Agent Safety Audit — act101 Agent Skill

Agent Safety Audit

Audit whether an AI agent edit to a file is safe — composes secret-surface, taint-flow, change-impact, and API-surface analysis into an agent-edit safety report. Use before letting an agent modify a sensitive or high-blast-radius file.

agent-safety-audit

Produce an agent-edit safety report for a file an autonomous agent is about to (or just did) modify. It answers: does this code touch secrets, carry untrusted data to dangerous sinks, have a large blast radius, or expose a wide API the agent could break? Builds on the change-impact approach but its value is the composition of the four named tools below.

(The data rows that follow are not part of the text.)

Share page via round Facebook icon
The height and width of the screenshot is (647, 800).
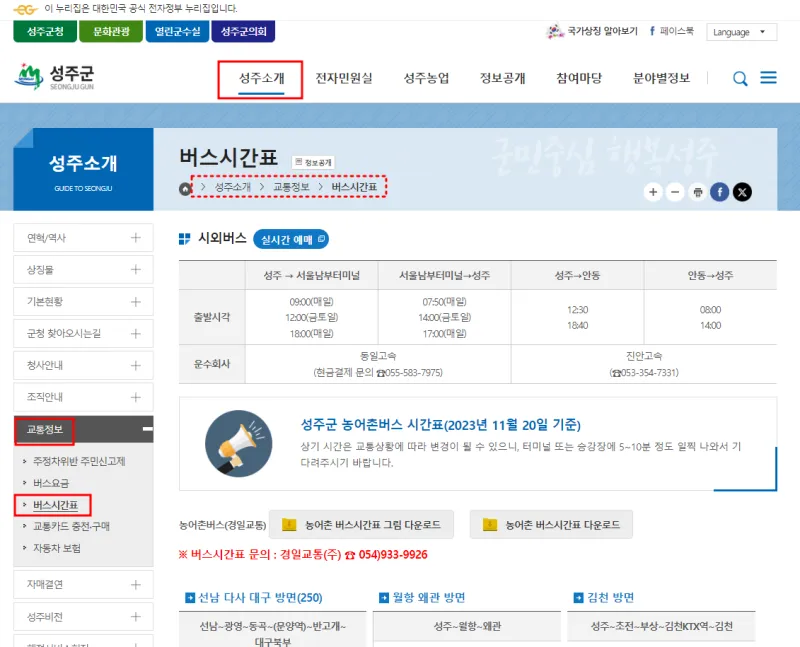[719, 192]
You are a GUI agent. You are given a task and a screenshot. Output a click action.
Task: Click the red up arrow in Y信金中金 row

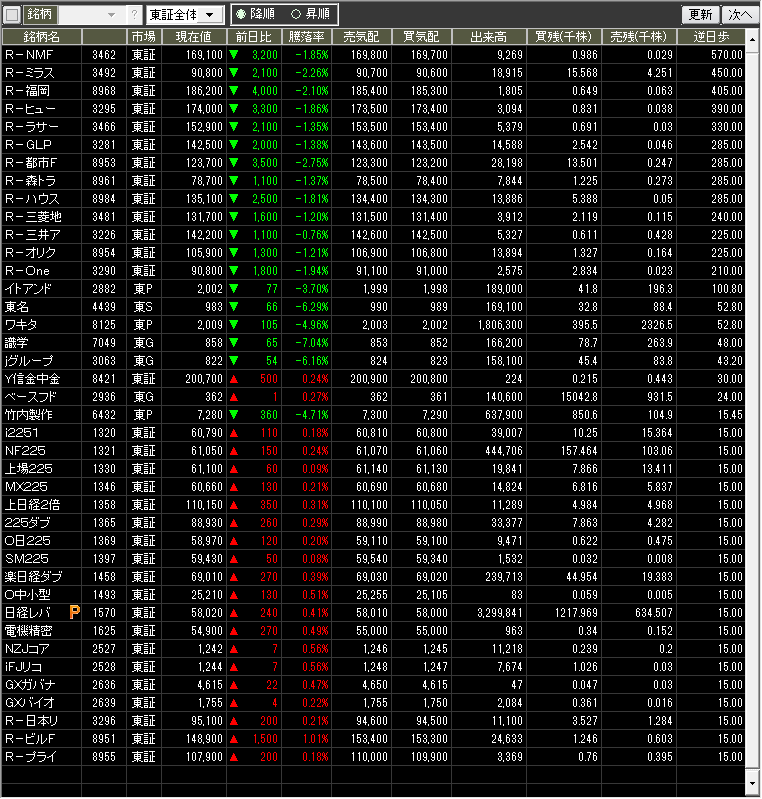(234, 379)
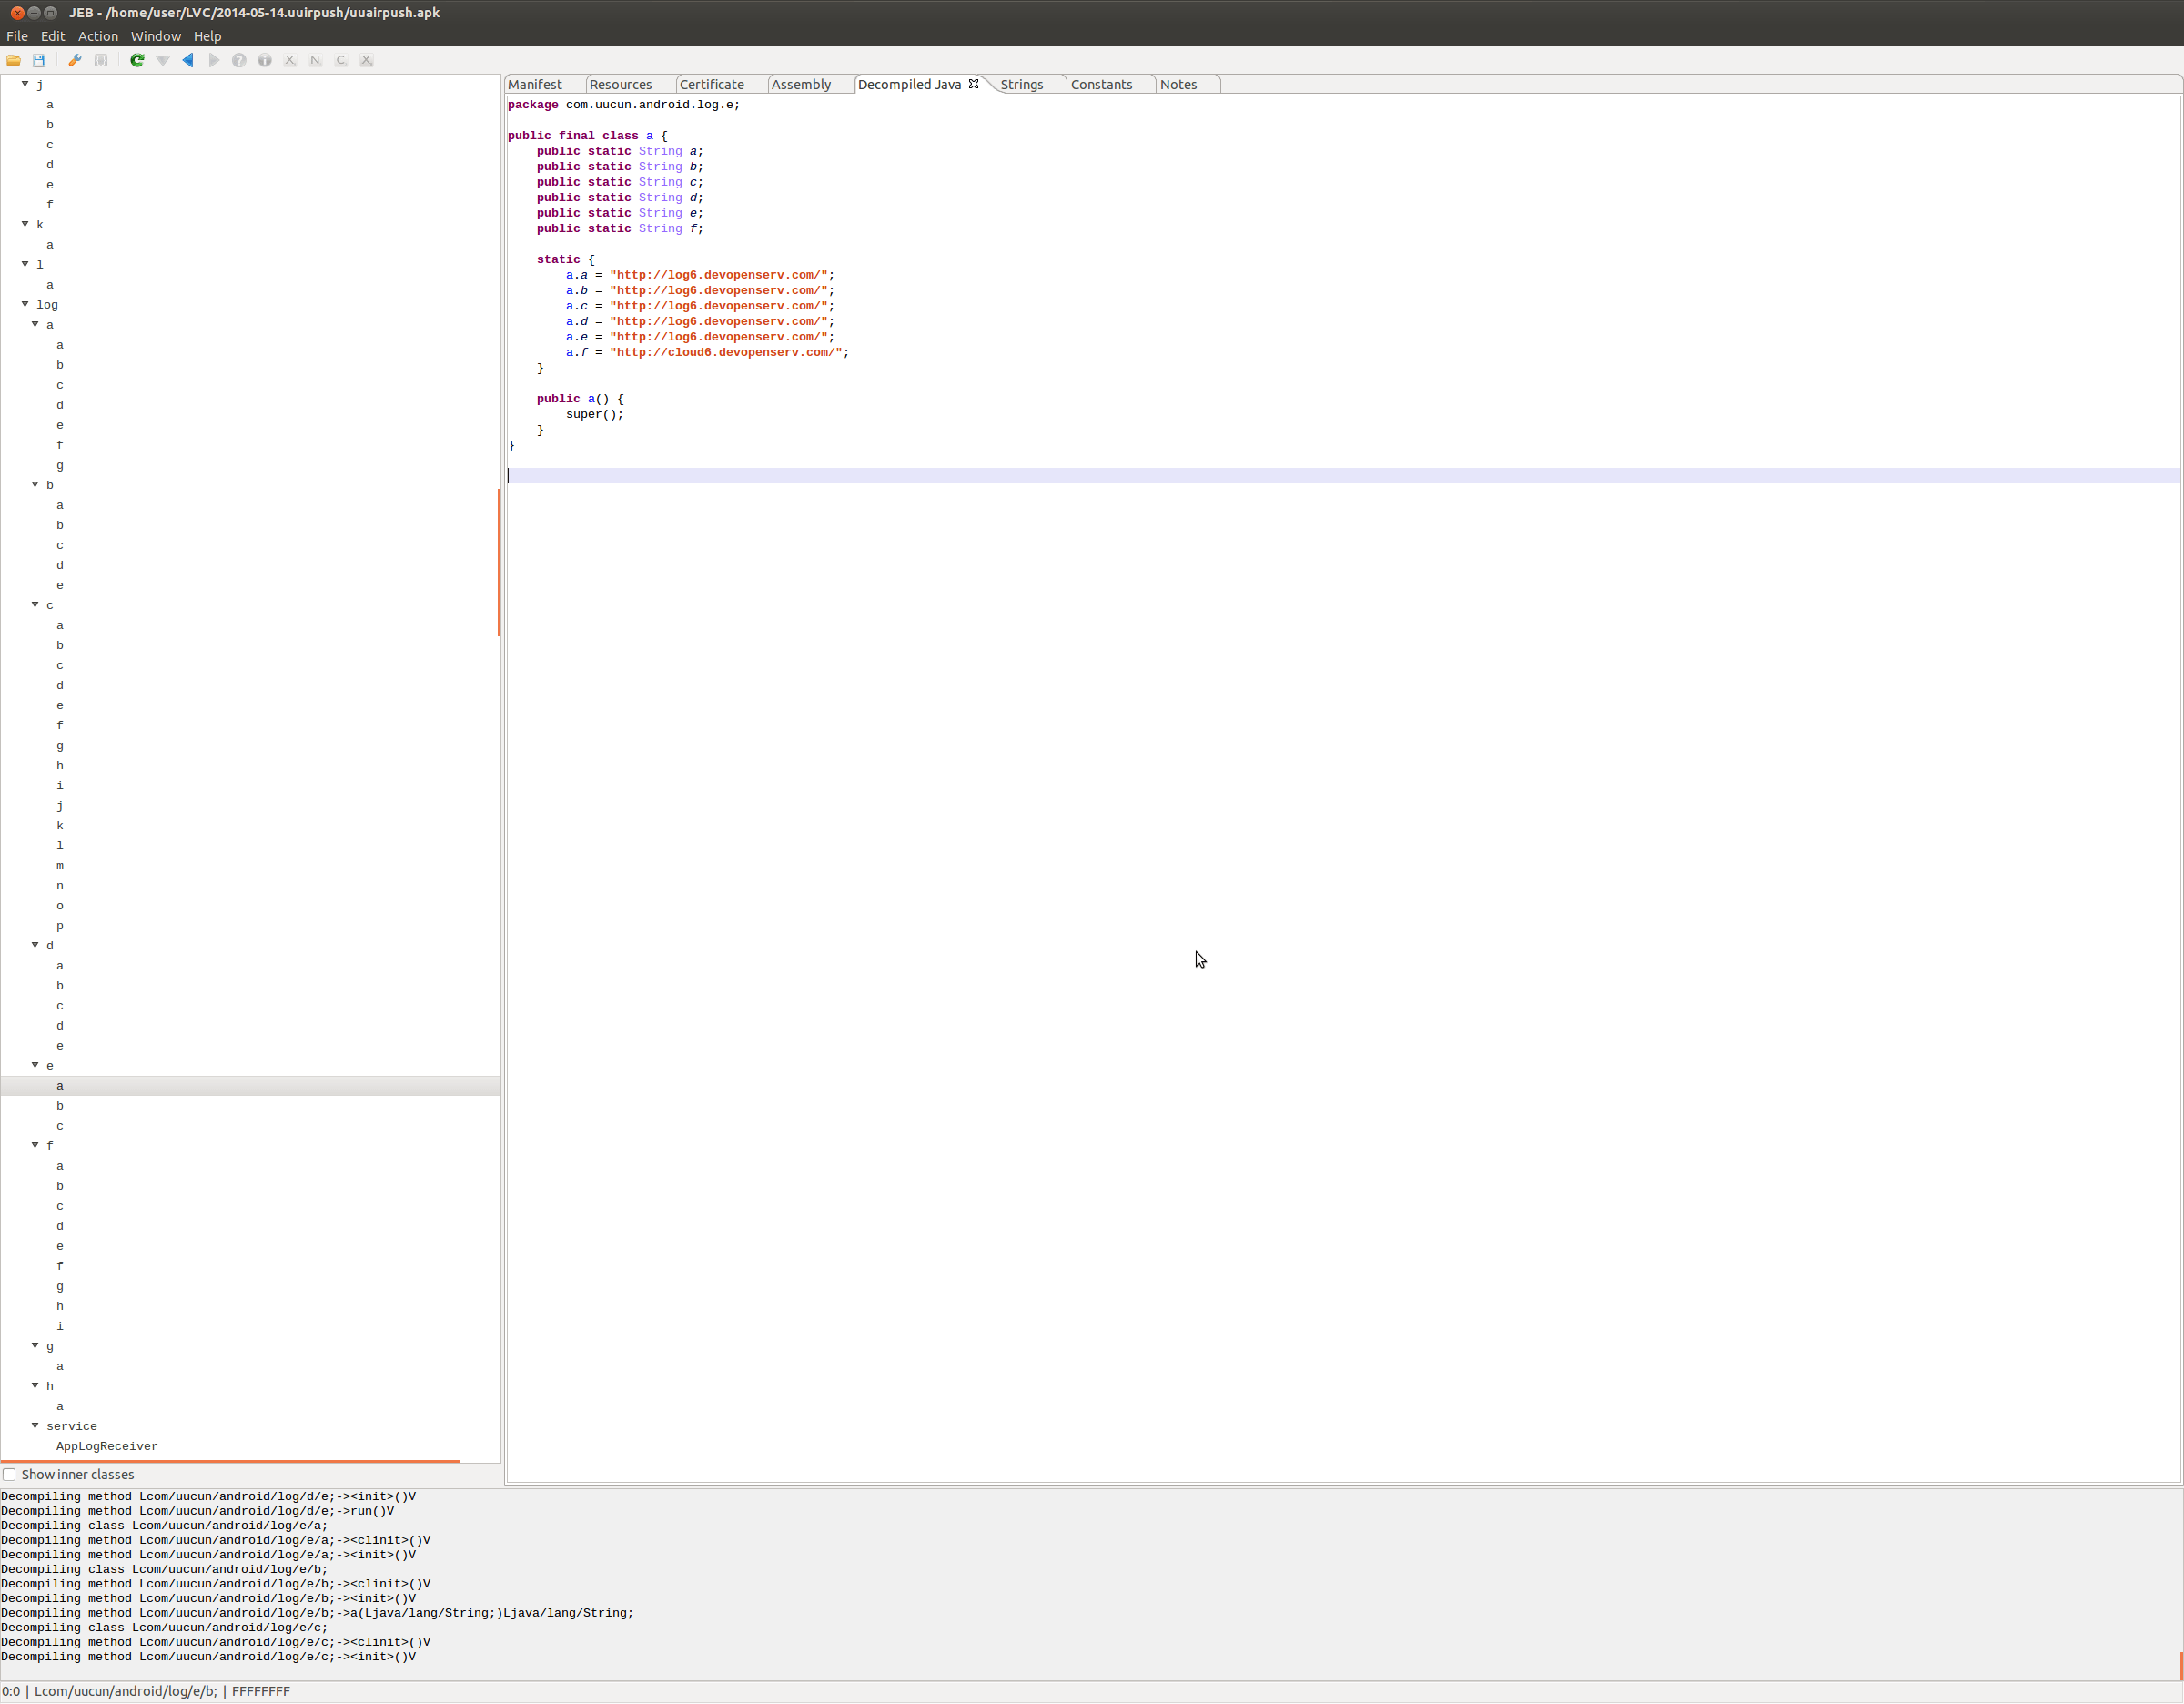Click the C comment toolbar icon
The image size is (2184, 1704).
(x=341, y=61)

Honesty caveat (read first)

Every dimension is AST/heuristic. secret_surface, taint_flow, and unsafe-style scans report modeled_kinds; an empty modeled_kinds for the file's grammar means that dimension is not covered — that is "no evidence," NOT "all clear." Read modeled_kinds per call — per the COVERAGE LAW taint (and the unsafe/secret scans) apply to every applicable tier-1+ grammar, so there is no fixed "supported" grammar list. A non-empty mask for a dimension means it was modeled for this grammar (an empty finding is then genuine — e.g. no source→sink path); an empty/absent mask means that dimension was not modeled — "no evidence," not "clear," and a coverage gap to close. Always name the language and the uncovered dimensions. Verdicts are advisory, not a security guarantee.

Tier

Architecture. taint_flow is Architecture; the composed tools enforce their own tiers. If a tool is rejected for tier, the corresponding dimension is UNAUDITED — say so rather than implying it passed.

Tools (in order)

Step Tool What it answers
1 secret_surface Does the file touch credentials, tokens, signing keys, env-secret reads, or hardcoded secret literals?
2 taint_flow Does untrusted input reach a dangerous sink (raw SQL, eval, command exec, fs path, deserialization)?
3 analyze_impact What is the change's blast radius — which files transitively depend on the target?
4 analyze_surface How wide is the public API at this boundary the agent might break?
5 scan Repo-level AI-code threats the per-file tools miss: hardcoded credentials across the tree (pattern + entropy heuristic), .cursorrules/AI-config hidden-Unicode backdoors, MCP-config RCE (CVE-2025-59944), typosquat/hallucinated dependencies, GitHub Actions expression injection, LLM-output-to-exec flows, and prompt-injection surfaces.

Workflow

  1. Call secret_surface on the file. Any CredentialParam / TokenVar / SigningKey / EnvSecretRead / HardcodedLiteral hit means the agent is editing secret-adjacent code — flag for human review.
  2. Call taint_flow with target + file. A source→sink path is a hard flag; note any unresolved tainted-arg callees on the frontier (analysis stopped there, so downstream is unverified).
  3. Call analyze_impact with the file as target to size the blast radius. Many transitive dependents → an agent mistake here cascades widely.
  4. Call analyze_surface at the file's boundary. A wide exposed API means more contract the agent can silently break.
  5. Call scan on the repo (root = repo root). Any ai_config_backdoor, mcp_config_rce, llm_output_execution, or dependency_hallucination finding is a hard HUMAN REVIEW flag — these are agent-targeted supply-chain / injection attacks the per-file dimensions above do not cover. If the repo has a committed .act/baseline.json, pass baseline=".act/baseline.json" — the report's baseline section separates new findings from baselined (acknowledged) repo debt, and for an edit audit the new partition (IDs in baseline.new_finding_ids) is the signal that matters. Private repos require the scan entitlement; if absent, mark this dimension UNAUDITED (never present it as clear).

Verdict synthesis

Output

A per-file safety card: secret hits, taint paths (source → sink, with frontier notes), blast-radius count, API width, and the verdict. Quote modeled_kinds and the language for every uncovered dimension.